_PROBLEM TO SOLVE_
Copy all lines containing the string "profile" from the records below.

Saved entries
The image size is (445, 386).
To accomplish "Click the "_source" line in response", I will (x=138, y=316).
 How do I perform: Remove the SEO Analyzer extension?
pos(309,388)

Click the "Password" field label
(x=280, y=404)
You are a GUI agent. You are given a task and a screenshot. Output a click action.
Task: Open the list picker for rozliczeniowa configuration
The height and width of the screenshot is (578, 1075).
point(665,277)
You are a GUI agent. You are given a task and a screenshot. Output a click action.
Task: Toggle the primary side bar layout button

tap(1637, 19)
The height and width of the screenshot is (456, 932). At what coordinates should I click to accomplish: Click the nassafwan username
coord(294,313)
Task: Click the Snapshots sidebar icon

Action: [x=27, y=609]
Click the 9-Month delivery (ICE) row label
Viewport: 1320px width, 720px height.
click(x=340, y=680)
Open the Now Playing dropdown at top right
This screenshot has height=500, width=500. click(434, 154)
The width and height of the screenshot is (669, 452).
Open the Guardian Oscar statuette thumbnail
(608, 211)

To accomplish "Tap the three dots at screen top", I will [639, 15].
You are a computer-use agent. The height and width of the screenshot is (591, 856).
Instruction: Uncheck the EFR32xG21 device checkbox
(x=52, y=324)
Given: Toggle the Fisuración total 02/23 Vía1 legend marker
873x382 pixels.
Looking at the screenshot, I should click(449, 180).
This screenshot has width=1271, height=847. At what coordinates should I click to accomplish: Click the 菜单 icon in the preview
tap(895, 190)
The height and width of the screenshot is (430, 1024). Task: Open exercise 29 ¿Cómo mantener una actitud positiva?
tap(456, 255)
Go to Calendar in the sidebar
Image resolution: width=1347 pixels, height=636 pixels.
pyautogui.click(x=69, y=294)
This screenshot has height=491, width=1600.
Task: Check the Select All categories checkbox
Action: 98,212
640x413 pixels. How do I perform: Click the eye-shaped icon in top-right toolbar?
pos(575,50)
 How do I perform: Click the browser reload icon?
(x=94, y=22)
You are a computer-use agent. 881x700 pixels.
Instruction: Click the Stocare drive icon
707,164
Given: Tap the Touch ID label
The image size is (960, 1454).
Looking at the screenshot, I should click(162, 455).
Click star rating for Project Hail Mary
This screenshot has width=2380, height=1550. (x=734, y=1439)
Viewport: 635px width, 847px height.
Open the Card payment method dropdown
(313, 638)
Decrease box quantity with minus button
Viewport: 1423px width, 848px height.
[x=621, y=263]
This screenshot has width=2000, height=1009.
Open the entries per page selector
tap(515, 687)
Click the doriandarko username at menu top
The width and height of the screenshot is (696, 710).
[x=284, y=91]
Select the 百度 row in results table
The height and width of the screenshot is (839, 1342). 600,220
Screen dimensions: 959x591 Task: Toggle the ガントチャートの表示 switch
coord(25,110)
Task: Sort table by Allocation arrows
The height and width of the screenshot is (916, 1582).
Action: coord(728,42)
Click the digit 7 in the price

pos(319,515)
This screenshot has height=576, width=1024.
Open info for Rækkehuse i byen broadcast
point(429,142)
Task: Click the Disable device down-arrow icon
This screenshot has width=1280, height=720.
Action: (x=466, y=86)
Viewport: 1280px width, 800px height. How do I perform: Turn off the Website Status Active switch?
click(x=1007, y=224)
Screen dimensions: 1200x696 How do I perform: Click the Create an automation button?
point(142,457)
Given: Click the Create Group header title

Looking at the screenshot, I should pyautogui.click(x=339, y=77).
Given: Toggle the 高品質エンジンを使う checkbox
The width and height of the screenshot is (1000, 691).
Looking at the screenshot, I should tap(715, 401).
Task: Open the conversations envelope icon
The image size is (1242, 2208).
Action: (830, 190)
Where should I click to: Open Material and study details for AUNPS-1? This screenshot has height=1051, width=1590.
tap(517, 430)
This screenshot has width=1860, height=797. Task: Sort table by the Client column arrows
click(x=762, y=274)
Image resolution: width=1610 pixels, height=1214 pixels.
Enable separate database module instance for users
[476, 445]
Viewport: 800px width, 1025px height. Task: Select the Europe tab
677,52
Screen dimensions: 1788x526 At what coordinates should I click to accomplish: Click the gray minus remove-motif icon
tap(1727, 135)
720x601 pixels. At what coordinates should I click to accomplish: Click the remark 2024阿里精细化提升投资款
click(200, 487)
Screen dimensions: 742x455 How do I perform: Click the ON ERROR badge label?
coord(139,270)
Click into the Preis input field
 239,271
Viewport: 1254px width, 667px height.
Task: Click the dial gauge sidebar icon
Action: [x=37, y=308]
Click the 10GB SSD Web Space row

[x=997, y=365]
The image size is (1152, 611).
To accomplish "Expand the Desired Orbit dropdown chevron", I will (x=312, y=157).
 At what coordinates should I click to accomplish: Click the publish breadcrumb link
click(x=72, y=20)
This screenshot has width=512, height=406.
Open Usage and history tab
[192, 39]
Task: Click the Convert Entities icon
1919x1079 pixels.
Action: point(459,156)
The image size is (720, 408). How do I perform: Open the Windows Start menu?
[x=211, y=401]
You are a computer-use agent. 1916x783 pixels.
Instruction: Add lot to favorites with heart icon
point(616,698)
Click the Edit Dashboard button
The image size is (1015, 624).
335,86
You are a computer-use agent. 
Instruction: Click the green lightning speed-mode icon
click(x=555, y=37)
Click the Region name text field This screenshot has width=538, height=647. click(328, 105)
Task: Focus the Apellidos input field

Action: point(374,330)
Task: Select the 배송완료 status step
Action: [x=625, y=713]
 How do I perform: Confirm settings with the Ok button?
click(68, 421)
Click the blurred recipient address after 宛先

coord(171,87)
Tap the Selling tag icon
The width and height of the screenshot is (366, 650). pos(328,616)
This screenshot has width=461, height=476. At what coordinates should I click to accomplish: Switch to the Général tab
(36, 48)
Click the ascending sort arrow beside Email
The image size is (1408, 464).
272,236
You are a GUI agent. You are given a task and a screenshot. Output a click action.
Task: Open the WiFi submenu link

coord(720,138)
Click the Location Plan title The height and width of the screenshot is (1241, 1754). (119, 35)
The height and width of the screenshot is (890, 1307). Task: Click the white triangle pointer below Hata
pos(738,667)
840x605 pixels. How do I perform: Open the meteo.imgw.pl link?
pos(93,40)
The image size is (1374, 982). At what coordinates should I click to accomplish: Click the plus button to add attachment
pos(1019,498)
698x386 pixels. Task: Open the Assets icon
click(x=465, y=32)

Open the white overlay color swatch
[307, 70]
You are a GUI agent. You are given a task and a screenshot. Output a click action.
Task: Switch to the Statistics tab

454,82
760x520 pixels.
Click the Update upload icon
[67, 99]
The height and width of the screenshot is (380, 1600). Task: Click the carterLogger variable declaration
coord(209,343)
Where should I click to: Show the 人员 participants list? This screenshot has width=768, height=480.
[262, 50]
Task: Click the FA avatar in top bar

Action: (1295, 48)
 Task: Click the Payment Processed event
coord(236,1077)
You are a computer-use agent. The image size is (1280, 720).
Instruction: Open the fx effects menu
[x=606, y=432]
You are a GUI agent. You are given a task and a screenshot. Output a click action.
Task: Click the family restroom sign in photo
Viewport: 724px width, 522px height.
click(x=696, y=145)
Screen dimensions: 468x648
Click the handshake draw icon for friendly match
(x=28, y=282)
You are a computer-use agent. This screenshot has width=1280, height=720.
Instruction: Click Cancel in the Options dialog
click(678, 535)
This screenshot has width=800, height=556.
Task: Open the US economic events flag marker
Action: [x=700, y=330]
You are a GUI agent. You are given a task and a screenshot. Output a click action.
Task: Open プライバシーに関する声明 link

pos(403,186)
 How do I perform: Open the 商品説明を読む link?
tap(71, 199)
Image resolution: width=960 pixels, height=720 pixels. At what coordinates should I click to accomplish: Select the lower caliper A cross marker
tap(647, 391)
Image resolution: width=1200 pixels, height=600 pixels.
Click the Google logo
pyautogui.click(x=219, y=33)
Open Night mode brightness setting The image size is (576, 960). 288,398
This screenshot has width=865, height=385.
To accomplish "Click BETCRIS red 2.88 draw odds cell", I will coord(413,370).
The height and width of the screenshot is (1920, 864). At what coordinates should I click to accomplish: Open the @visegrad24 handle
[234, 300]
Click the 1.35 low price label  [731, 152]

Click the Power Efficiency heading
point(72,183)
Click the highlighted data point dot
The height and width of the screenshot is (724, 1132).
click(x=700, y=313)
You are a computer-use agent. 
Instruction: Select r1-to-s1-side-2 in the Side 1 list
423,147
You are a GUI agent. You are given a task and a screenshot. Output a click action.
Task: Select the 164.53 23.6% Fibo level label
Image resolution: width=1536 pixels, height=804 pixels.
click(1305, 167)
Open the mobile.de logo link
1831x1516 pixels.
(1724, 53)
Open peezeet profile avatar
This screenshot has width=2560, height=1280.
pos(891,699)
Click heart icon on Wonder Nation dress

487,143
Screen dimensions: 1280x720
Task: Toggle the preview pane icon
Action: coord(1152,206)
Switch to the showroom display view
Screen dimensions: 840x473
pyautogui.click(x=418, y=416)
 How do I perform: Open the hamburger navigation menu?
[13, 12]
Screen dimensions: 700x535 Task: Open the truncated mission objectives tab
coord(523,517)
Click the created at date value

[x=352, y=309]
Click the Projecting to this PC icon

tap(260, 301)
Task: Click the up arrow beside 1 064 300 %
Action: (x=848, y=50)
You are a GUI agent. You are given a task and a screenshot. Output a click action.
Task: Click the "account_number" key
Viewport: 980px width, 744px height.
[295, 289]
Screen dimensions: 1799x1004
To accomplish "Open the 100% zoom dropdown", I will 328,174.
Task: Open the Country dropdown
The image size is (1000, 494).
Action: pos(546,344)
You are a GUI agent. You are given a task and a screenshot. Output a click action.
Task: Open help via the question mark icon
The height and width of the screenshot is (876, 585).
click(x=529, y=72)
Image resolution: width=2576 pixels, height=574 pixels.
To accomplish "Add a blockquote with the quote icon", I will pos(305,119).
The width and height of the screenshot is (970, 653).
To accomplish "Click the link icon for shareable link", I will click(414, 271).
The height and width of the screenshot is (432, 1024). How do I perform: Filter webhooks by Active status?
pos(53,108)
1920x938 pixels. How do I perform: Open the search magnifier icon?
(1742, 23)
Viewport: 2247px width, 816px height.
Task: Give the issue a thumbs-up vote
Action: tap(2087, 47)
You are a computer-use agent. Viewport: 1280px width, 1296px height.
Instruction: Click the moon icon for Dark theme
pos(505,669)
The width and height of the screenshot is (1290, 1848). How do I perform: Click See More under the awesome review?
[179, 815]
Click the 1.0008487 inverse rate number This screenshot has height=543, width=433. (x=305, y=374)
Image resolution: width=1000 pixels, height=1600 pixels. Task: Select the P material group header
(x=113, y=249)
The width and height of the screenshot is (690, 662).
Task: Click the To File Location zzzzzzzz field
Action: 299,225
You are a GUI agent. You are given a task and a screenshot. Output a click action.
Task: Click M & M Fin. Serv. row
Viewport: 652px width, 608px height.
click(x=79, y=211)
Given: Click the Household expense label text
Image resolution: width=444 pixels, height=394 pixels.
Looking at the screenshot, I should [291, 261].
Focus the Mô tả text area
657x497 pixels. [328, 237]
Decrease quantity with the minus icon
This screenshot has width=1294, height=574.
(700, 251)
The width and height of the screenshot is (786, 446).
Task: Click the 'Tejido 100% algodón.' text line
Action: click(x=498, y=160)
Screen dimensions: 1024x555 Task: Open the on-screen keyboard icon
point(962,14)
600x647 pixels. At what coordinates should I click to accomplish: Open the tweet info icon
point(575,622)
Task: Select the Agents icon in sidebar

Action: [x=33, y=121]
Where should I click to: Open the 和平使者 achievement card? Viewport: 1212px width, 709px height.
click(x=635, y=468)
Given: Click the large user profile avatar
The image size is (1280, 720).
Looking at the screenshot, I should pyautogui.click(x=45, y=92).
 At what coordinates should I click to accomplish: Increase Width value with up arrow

_WRITTEN SOLUTION_
Open peezeet profile avatar
Given: Click the large user profile avatar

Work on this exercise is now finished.